Typically, an Indian IT company enters into time and material linked contracts, where the billing is done based on the number of people working on a particular project. "In T & M projects, companies build in a lot of buffer, where if 20 people are billed, 15-16 would be working. But, now companies might negotiate with vendors to work on the same projects with lesser people. They will enter into service level agreements to ensure that quality is maintained even with lesser resources," said an analyst who did not wish to be named. Apart from this, fixed price contracts will also pick up. "Scale and capability – you cab lock it in revenue," Mr Dhavse said.

"About 86 per cent of the 15 deals with a contract value of over $1 billion signed in the year-ended June 2008 were structured as fixed price and output-based contracts, where the potential to earn better margins is higher through productivity gains," said Mr S Premkumar, Corporate Officer & Global Business Sponsor– Financial Services, HCL Technologies. Further, iGATE technologies global HR head Srinivas Kandula said, "We encourage our vendors to opt for `Pay by Drink` pricing model. Certainly, outcome based pricing model has the efficiency advantage."

IT employees nurturing hopes of onsite projects in exciting locales have to get used to the idea that more work will happen offshore. This trend will happen because of two reasons- increase in revenues from offshore friendly services and more focus in domestic software projects. While RIM, BPO and testing are offshore- friendly, consulting and ERP implementation are onsite intensive. Indian IT companies will also throw more resources in domestic software projects, as they find the demand inside show promise like never before.

"If Indian IT companies don`t look at the domestic market now, then the likes of IBM and Accenture will dominate. So they are bringing some of their bright engineers from onsite locations to the domestic market. There is an increase in the quality of employees working on domestic projects," said Mr Pari Natarajan, CEO of management consulting firm Zinnov. "The margins are better now because companies have a better idea about how to price their projects here. Also, they can use the processes and solution components that they used for their clients globally for the domestic clients," Mr Natarajan

The year began with rupee at Rs 38-40 to the US dollar and is ending at Ts 48-50 levels, leaving in its wake losses due to hedging and more confusion. While they contend that currency headwinds would continue, no one is willing to take a bet on the direction or pattern. Kotak`s Shah said, "It is very difficult to estimate."

Companies, on the other hand, did not respond to the question on currency headwinds. But broadly, observers say that the dollar appreciation against the rupee is unlikely to continue for long. "I don`t expect a sharp movement in the US dollar for another 6 months. It won`t go to a 15-20% upside. Rs 42-46 levels should make it profitable for companies," said Mr Dhavse

There has been a lot of discussion on the non-linearity model, where companies are trying to break the relationship between headcount addition and revenue growth.
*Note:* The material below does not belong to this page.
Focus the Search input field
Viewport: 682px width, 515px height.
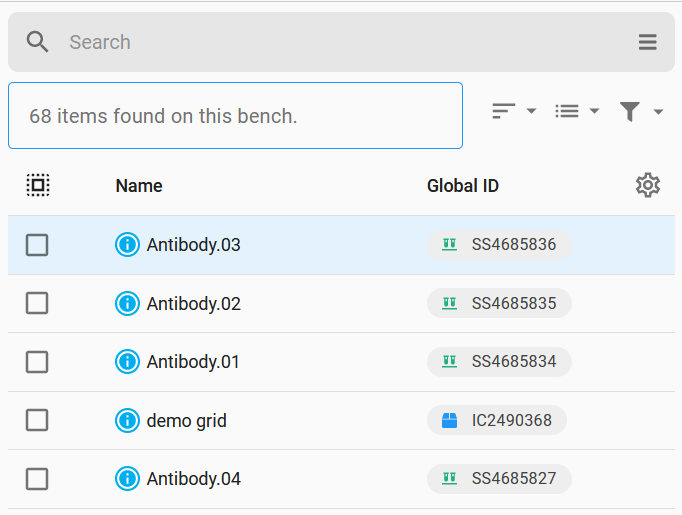(x=344, y=42)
Companies will push for this in the coming year by using automation tools, increasing the utilisation rate and improving employee productivity.

As a result, the campus intake would be flattish. Productivity measures could include an increase in working hours but no company has confirmed this.

Increments will be lower as well. But, some players disagree. "Often employees` productivity is largely influenced by their competency levels. So far, organizations have been thinking that productivity is a mere quantitative measure. As a result, the emphasis has been on number of working hours and days and not so much on `real productivity`," iGATE`s Kandula said.